Chapter 733 of the Florida Statutes, titled “Administration of Estates,” governs probate administration. The administration of an estate is the legal distribution of a person’s assets and the payment or resolution of their liabilities in probate court after they pass away. Administration of an estate will be either “testate” or “intestate”. An estate is testate if the decedent passed away with a valid Last Will and Testament in place. An estate is intestate if the decedent passed away without a Last Will and Testament or if a decedent’s Will is subsequently determined to be invalid. Florida’s intestate laws provide a default process to distribute a decedent’s property that is not properly devised by a Will. Florida’s intestate succession statutes designate certain individuals as heirs of intestate estates and specify how the assets of such an estate are to be distributed. Intestacy succession may be whole or partial. For example, partial intestate succession will occur if a person passes away with a Will but it does not dispose of all of his or her assets. In that situation the terms of the Will control the distribution of the assets included (testate succession) and the assets not included or addressed by the Will are distributed pursuant to Florida’s intestate succession statutes.

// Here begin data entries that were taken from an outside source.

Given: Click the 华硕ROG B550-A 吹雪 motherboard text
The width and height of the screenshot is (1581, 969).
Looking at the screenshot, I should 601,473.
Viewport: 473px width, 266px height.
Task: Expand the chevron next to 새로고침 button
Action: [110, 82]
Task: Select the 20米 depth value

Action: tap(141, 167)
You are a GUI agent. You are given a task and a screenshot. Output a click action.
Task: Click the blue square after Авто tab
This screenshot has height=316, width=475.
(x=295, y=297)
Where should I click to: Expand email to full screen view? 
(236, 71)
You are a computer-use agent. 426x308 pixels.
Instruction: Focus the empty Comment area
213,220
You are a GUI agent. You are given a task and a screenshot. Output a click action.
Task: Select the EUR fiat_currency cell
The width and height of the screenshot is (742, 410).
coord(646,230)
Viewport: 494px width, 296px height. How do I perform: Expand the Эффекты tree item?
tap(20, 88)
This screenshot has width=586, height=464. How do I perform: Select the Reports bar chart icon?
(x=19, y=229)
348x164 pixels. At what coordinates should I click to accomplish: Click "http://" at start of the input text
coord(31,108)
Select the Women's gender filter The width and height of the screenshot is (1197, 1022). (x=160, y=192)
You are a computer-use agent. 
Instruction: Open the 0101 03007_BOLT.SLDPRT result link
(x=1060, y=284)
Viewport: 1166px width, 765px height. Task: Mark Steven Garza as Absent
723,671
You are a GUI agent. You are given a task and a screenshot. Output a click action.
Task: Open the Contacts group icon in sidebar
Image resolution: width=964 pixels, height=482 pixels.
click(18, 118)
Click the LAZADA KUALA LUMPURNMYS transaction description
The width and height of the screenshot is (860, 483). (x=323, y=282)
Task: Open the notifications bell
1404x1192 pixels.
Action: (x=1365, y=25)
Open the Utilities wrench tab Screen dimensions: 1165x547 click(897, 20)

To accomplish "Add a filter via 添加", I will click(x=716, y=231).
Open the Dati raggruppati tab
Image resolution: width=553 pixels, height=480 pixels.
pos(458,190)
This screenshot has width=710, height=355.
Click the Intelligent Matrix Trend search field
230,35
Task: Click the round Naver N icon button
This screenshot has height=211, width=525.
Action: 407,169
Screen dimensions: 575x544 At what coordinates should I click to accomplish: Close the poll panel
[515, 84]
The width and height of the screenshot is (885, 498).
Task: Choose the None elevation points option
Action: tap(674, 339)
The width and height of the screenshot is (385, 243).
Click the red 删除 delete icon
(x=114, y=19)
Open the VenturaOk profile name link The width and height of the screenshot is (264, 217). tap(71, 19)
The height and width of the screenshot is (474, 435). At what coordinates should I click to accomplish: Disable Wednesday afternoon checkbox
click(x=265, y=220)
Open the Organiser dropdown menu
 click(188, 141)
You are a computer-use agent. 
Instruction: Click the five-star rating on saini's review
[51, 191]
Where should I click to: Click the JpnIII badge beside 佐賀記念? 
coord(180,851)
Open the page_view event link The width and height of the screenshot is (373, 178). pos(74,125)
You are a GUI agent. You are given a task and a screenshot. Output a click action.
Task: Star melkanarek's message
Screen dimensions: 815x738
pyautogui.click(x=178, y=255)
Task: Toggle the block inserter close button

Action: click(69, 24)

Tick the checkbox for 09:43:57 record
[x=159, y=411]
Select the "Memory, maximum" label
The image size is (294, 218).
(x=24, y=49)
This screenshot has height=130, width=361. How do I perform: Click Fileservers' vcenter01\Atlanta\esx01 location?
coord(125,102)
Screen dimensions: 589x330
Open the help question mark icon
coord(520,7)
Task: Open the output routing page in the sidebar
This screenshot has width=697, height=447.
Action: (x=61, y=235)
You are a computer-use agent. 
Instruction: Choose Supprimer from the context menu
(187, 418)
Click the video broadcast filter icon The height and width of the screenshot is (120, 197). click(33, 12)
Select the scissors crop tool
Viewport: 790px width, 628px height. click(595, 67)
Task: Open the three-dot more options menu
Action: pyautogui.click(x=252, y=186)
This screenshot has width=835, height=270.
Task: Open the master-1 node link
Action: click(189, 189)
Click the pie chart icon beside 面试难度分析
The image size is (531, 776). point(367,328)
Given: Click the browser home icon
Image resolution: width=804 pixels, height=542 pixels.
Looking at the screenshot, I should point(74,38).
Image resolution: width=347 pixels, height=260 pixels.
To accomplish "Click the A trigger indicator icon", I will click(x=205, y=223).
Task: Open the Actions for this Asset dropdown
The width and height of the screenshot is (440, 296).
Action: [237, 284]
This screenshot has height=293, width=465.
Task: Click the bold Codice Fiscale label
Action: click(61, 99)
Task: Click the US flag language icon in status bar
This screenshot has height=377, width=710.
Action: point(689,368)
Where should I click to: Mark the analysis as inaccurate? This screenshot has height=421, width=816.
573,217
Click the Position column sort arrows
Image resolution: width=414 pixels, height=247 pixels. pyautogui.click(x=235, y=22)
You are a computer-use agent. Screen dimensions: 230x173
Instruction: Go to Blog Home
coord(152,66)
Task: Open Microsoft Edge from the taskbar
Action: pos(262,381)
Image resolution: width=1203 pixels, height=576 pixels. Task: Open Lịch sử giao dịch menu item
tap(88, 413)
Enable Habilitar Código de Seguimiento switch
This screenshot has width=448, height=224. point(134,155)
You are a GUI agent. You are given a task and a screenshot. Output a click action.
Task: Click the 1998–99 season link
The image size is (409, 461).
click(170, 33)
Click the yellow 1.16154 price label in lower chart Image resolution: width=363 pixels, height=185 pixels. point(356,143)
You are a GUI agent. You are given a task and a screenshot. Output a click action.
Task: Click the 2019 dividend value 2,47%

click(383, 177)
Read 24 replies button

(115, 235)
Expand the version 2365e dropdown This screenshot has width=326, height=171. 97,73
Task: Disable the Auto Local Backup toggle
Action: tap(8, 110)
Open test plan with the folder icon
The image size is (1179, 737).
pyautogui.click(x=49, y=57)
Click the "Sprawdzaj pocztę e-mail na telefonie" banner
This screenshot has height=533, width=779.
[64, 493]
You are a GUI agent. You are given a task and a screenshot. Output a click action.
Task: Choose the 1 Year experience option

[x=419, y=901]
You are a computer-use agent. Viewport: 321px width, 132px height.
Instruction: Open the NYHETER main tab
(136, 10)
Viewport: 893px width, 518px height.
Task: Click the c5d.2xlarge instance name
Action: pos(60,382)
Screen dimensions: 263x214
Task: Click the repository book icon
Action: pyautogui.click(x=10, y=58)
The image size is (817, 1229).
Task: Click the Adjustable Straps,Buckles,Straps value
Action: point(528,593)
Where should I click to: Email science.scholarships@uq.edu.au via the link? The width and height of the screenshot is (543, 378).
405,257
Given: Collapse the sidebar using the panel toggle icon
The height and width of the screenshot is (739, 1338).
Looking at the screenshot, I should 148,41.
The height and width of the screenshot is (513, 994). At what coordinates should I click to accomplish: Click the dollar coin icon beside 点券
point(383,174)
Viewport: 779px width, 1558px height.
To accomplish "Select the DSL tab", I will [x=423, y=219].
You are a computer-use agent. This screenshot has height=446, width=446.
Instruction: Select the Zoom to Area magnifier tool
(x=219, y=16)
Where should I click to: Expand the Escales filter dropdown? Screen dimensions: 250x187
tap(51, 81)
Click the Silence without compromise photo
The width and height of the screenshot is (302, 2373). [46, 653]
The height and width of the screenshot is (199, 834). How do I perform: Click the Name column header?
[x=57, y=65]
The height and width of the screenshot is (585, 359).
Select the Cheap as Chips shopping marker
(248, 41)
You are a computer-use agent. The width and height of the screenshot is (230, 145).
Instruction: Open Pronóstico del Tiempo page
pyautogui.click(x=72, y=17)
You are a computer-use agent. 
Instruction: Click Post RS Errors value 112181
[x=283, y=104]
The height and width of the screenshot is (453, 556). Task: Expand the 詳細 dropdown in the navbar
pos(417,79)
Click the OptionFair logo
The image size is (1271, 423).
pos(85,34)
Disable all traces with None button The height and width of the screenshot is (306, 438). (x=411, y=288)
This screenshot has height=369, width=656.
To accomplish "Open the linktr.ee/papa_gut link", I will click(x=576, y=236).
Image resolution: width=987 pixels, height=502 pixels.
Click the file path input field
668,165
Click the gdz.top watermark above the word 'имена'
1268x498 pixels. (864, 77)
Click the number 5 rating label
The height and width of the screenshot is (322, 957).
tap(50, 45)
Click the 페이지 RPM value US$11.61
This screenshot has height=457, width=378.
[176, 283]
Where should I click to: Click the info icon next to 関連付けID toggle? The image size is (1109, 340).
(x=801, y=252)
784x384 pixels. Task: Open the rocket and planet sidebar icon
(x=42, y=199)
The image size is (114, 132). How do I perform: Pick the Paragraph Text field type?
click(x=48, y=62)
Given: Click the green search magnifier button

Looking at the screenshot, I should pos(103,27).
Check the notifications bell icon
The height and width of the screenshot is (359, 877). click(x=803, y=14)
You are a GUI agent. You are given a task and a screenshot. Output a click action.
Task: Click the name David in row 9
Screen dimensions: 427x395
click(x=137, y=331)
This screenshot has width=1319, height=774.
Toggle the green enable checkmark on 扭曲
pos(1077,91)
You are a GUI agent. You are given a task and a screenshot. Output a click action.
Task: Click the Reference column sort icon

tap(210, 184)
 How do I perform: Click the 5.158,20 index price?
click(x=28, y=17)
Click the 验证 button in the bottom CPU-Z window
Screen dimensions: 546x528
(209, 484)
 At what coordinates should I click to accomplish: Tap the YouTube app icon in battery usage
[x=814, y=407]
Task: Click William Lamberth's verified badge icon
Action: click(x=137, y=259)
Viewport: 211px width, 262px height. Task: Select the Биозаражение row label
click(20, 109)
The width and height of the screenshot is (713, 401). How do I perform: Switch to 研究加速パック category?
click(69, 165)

In Florida, there are two types of probate administration proceedings: Formal administration and Summary administration. Formal administration is required when the decedent's estate is valued at more than $75,000. Summary administration is a simplified form of probate used for estates whose assets do not exceed $75,000 or when the decedent has been deceased for more than two years. In contrast, no administration or formal proceeding is required if a decedent's estate leaves only personal property exempt under the provisions of §732.402; this process is known as disposition without administration. The following is a simplified version of the probate process.
Opening an estate includes:
- If administration is necessary, a petition for order of appointment of personal representative must be filed.
- If there is a will, a petition must be filed with the court admitting the will and any codicils to probate and for the appointment of personal representative.
- A personal representative must file an oath of personal representative; and, if required an, agent's bond.
- Furthermore, the personal representative must serve notice of the impending estate administration to all interested parties, including family members, beneficiaries, trustees, and publishing notice for any potential creditors.
Closing the estate includes:
- Once the personal representative has fully administered the estate, all claims, which were presented, have been paid, settled, or otherwise disposed of, and the taxes and expenses of administration have been paid, the Florida probate court may conclude that estate administration is complete and a petition to close the estate must be filed.
- The personal representative must provide a formal accounting of all actions taken during the administration of the estate to provide a clear record of how all assets were distributed.
- The court will then approve the accounting and, after the distribution is complete, discharge the personal representative and close the estate.